The Mirror Empire
Page 34
By the time she reached her, Lilia would have been without water for four days. It was quite possible Lilia hadn’t even survived the fall. Taigan had spent a lifetime doing as others told her. The oath she broke to her Patron, the betrayal that lost her the title of sanisi, had shaken her more than she realized. Before the betrayal, before she was Maralah’s instead of the Patron’s, she acted on blind faith, following the call of Oma, the Lord of the Dawn, the Lord of Awakening, the Lord of Change. It was not Maralah who moved her now, nor her Patron, but her rising star, her bloody glorious god.
She stopped to urinate again, braced against a tree, and hissed out a prayer to Oma to relieve her from pain, and want, and confusion, and to deliver calm and clarity.
Her star was rising.
It was the scullery girl’s star, too.
Oma help them both.
35.
Snow bathed the world in pearly silence. Zezili found something very comforting about that as she walked Dakar across the clean stretch of silent white. Few travelers were on the roads to Lake Morta this time of year. As dusk fell, she finally saw the approaching stretch of the vast lake. Blessed by Rhea, all said, it was a lake full of stories – and tourists, during the summer. But the peak of summer travelers had passed, and at this elevation, the first snows were on the ground.
The road took her around the lake.
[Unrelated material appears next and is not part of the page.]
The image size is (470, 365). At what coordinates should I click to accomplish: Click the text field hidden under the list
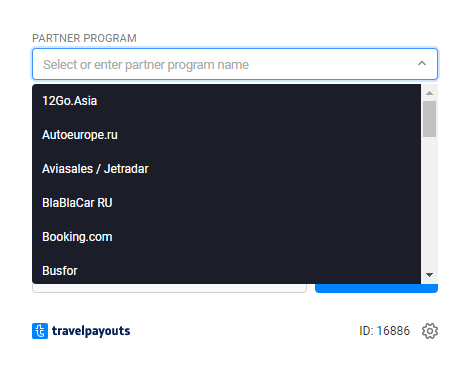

The falling snow began to taper off. Clouds roiled across the black sky, revealing the moons and the tiara of satellites that circled Ahmur. The world seemed to glow. Zezili watched the play of the moons’ light on her skin. The night was like a dream.
She saw no tracks on the road, but the snow was new. It didn’t mean Anavha hadn’t gone this way. Unescorted men were generally picked up very quickly. Her fear was that someone had already found him, and turned him in to the enforcers.
She could see the spill of light from the inn on the other side of the lake, a sprawling hulk amidst the snow.
Dakar halted suddenly, and let out a low whine. He turned his head toward the flat, snowy expanse of the lake. The teeth of mountains called the Cage reared up behind the lake, chewing at the dark sky. Scraggly everpines peppered the mountains.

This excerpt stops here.